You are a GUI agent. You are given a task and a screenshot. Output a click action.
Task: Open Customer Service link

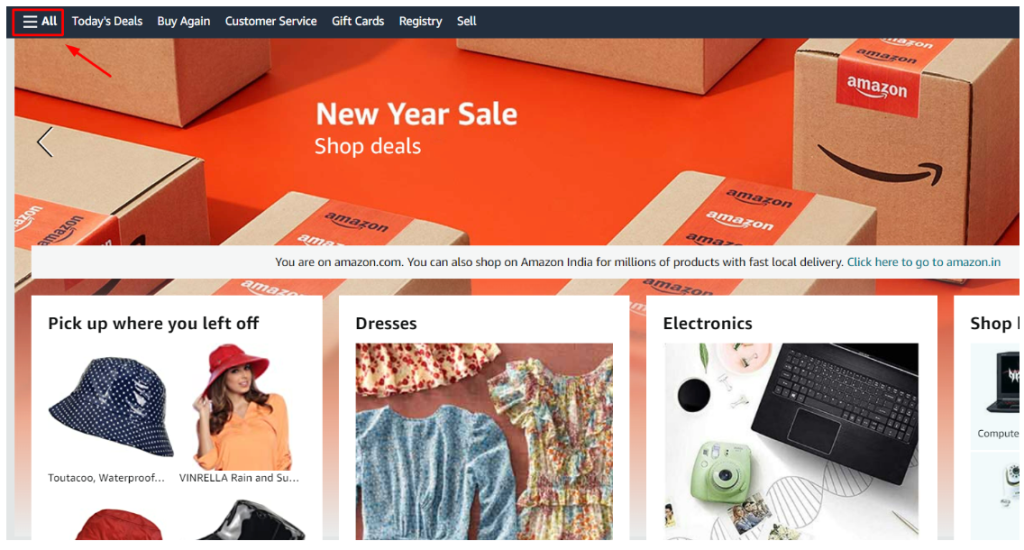click(270, 22)
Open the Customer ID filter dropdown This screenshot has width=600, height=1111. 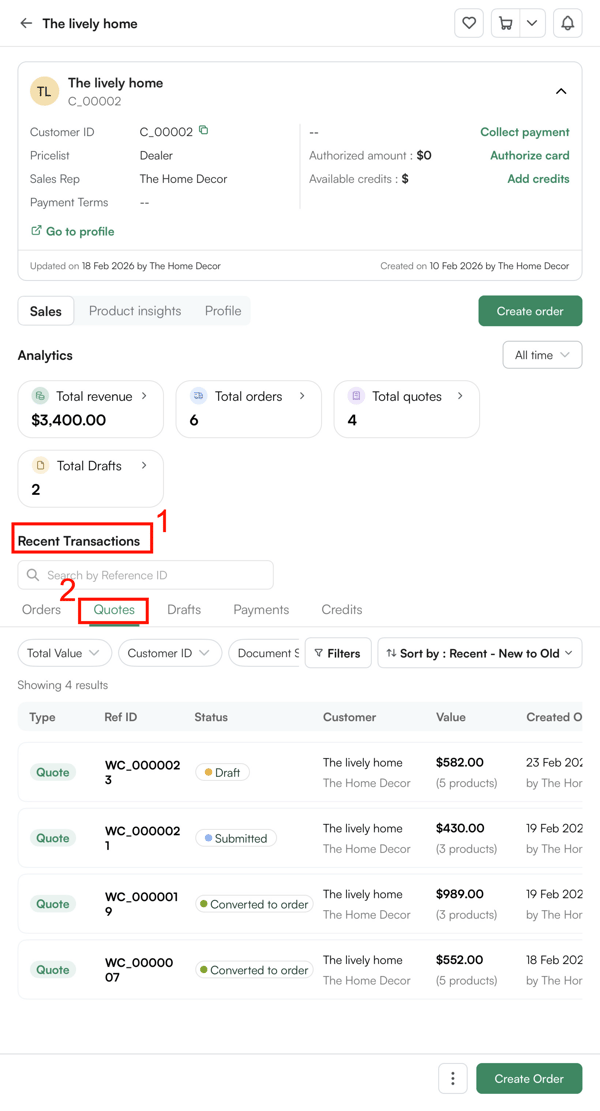(169, 653)
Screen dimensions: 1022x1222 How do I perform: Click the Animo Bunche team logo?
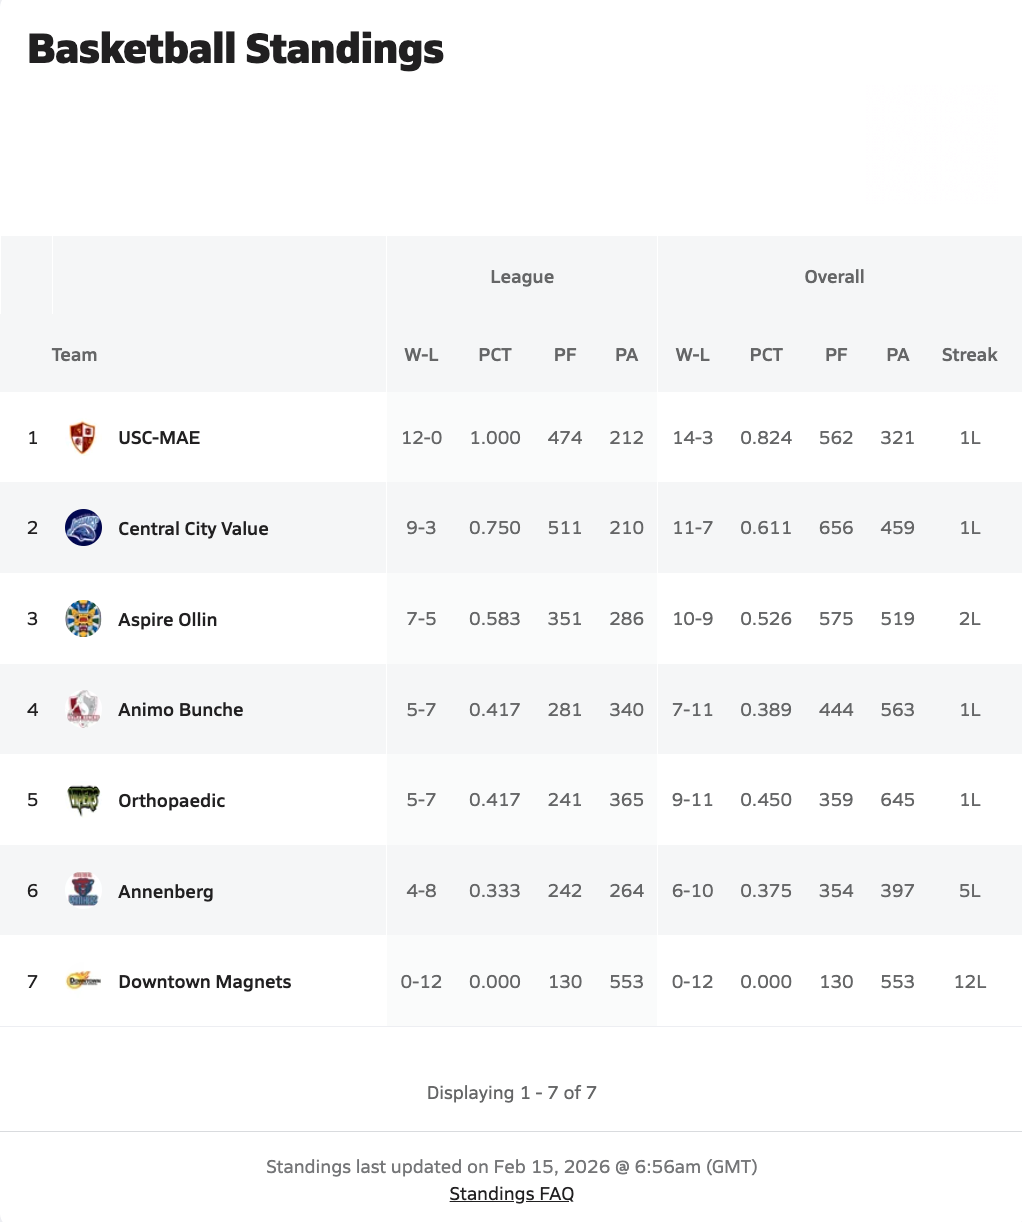coord(83,709)
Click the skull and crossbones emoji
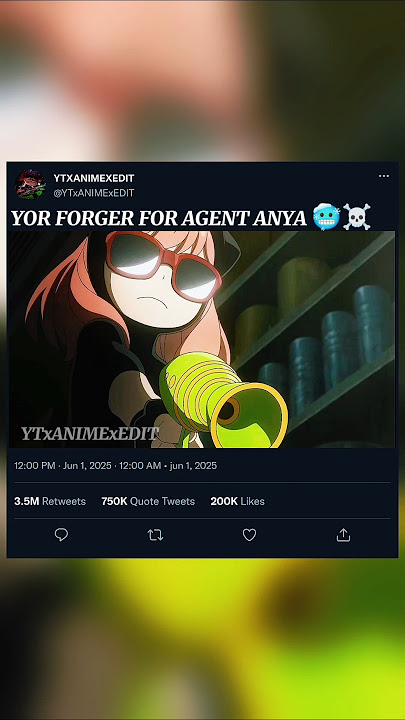405x720 pixels. [357, 218]
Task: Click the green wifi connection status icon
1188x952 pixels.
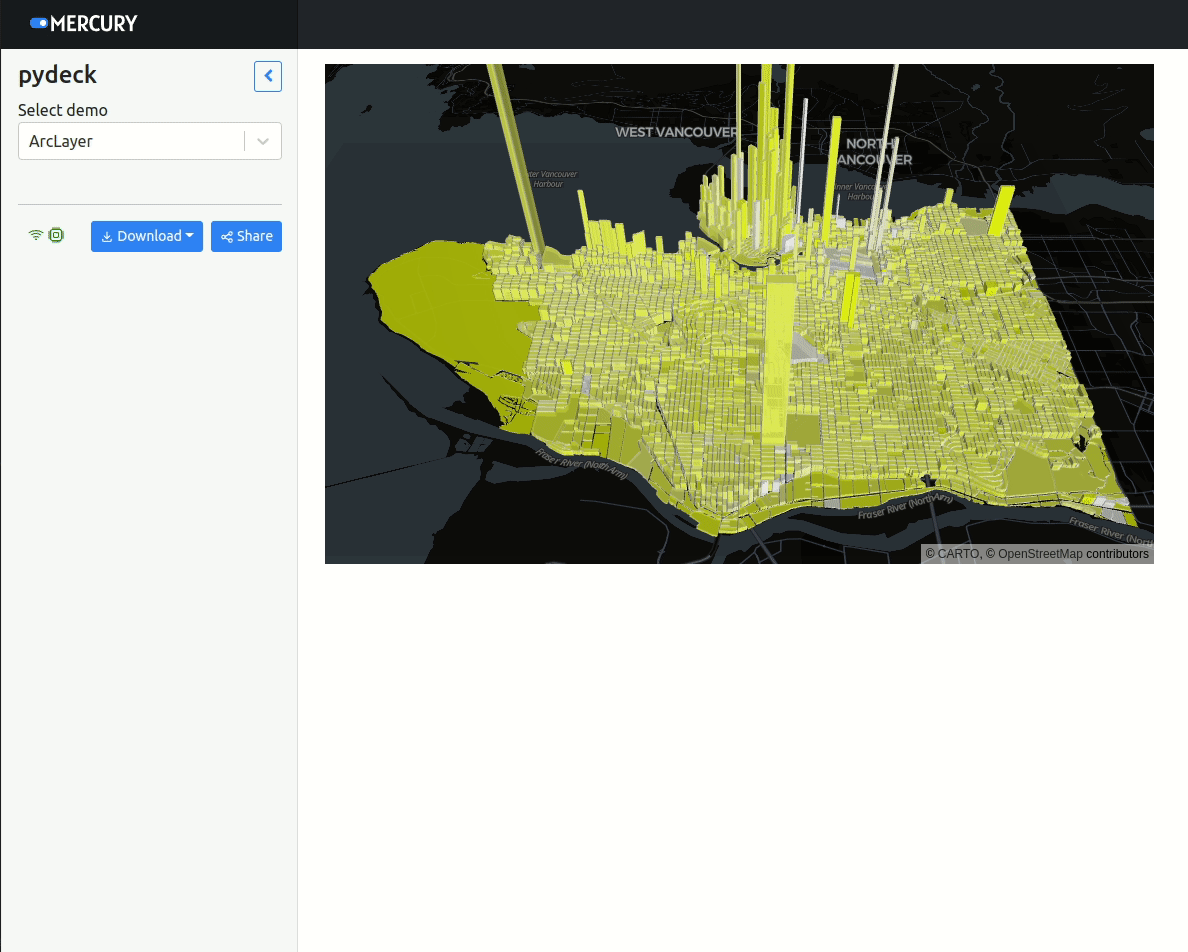Action: [36, 235]
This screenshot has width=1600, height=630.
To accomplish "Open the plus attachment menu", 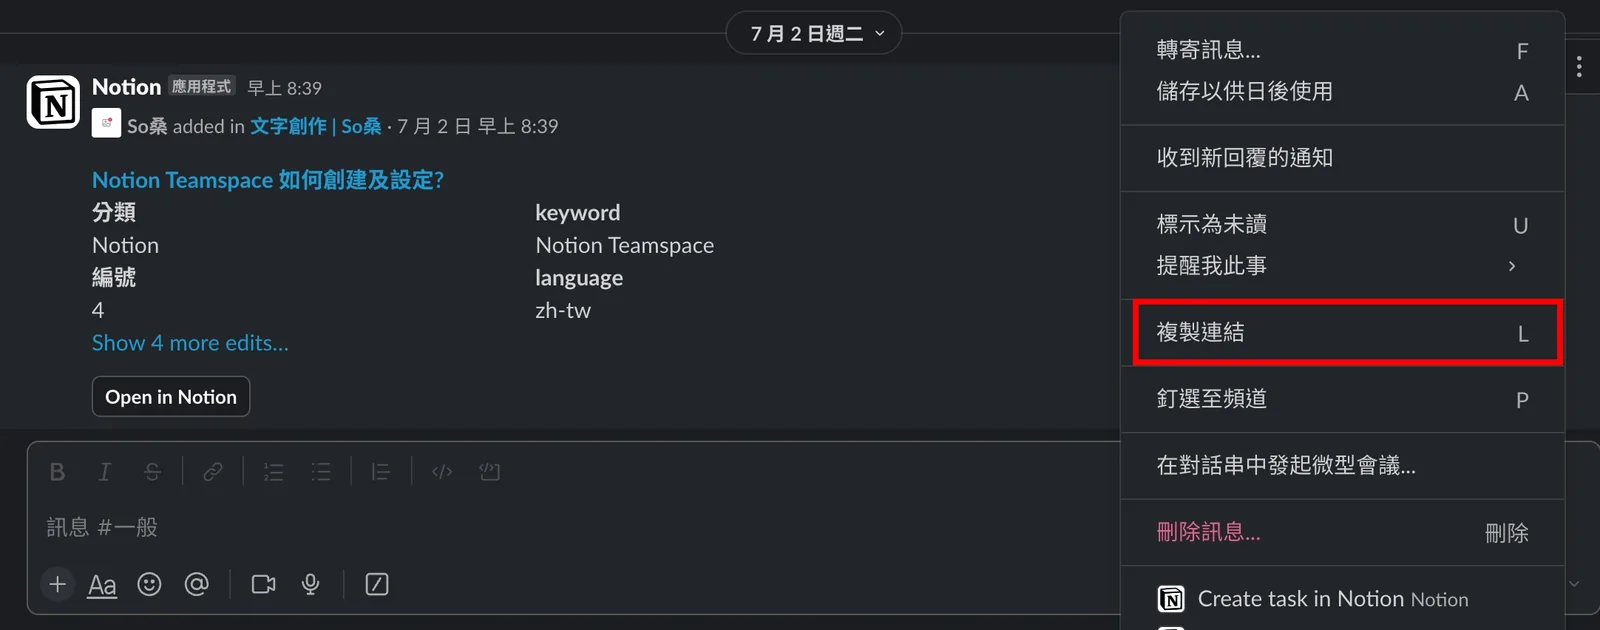I will (x=58, y=584).
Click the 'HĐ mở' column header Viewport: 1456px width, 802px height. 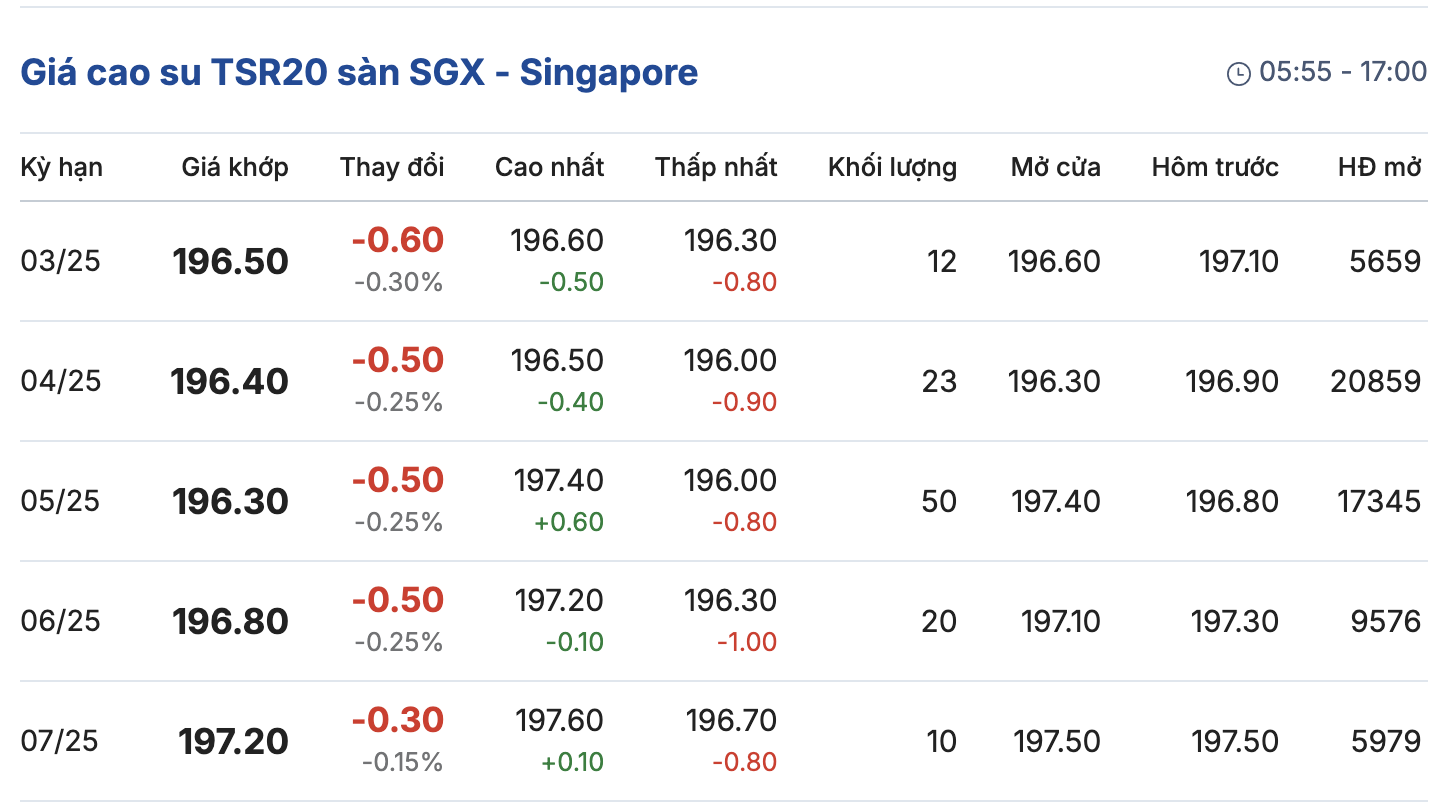point(1379,167)
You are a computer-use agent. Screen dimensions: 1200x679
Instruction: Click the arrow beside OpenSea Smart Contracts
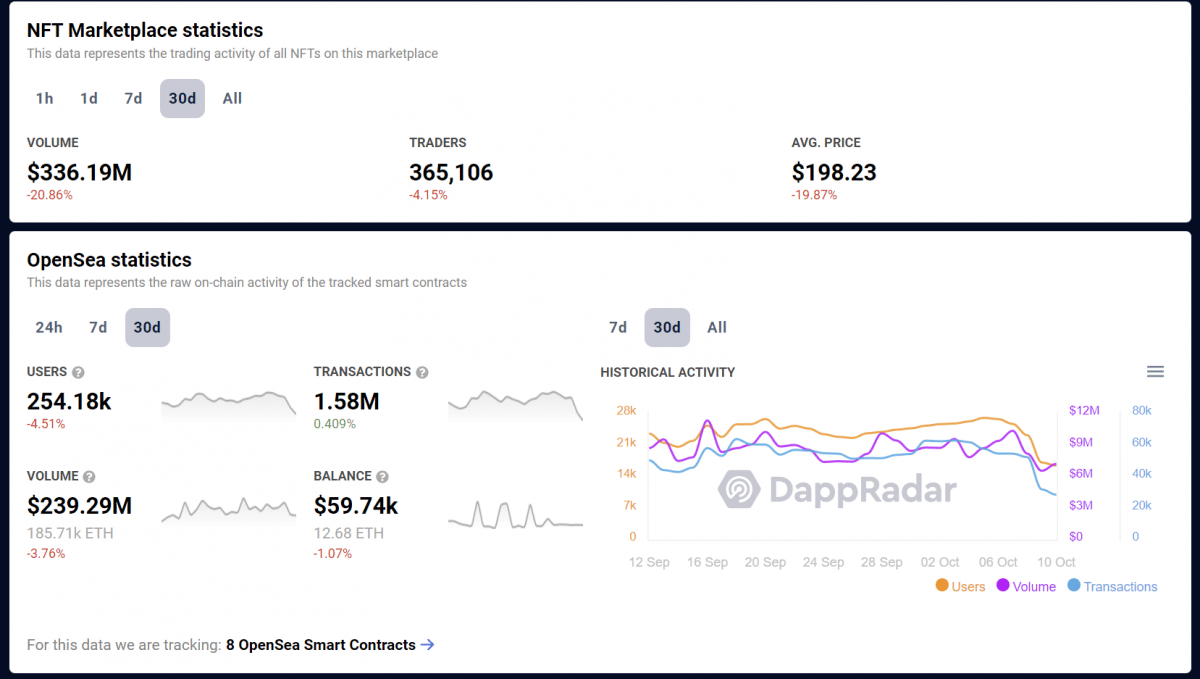click(x=430, y=645)
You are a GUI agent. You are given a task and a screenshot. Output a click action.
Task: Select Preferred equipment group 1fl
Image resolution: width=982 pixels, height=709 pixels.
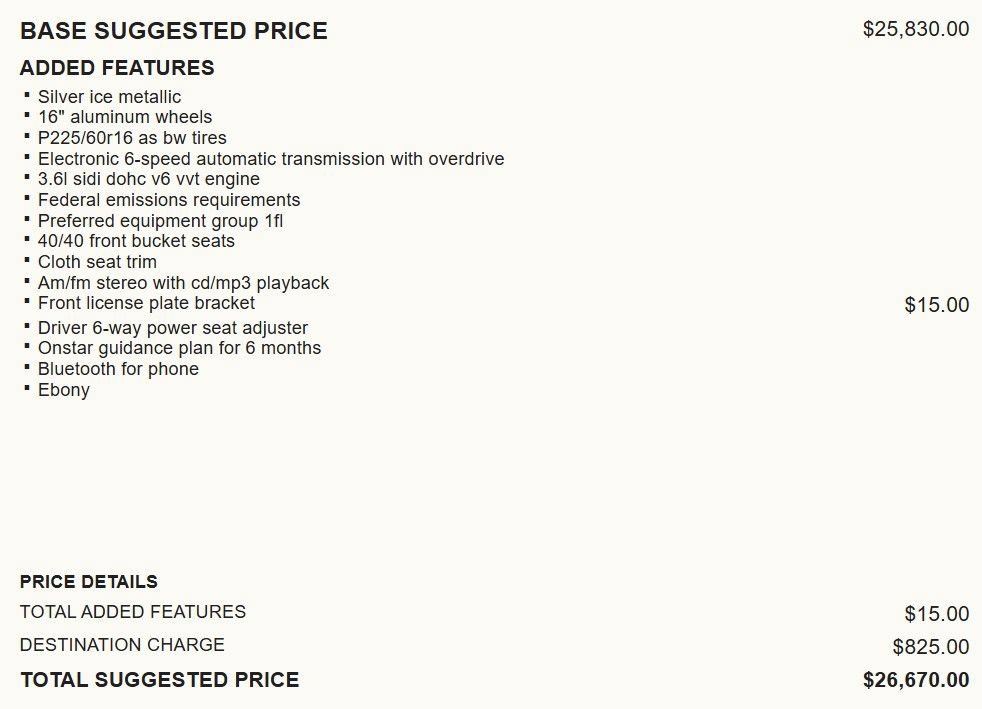(160, 221)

## Problem description
Beginning at the line that holds "Task: Select Preferred equipment group 1fl" and ending with the last line of the entries, please set down each line exactly, leaving every picture out.

## Solution to the exercise
Task: Select Preferred equipment group 1fl
Image resolution: width=982 pixels, height=709 pixels.
(160, 221)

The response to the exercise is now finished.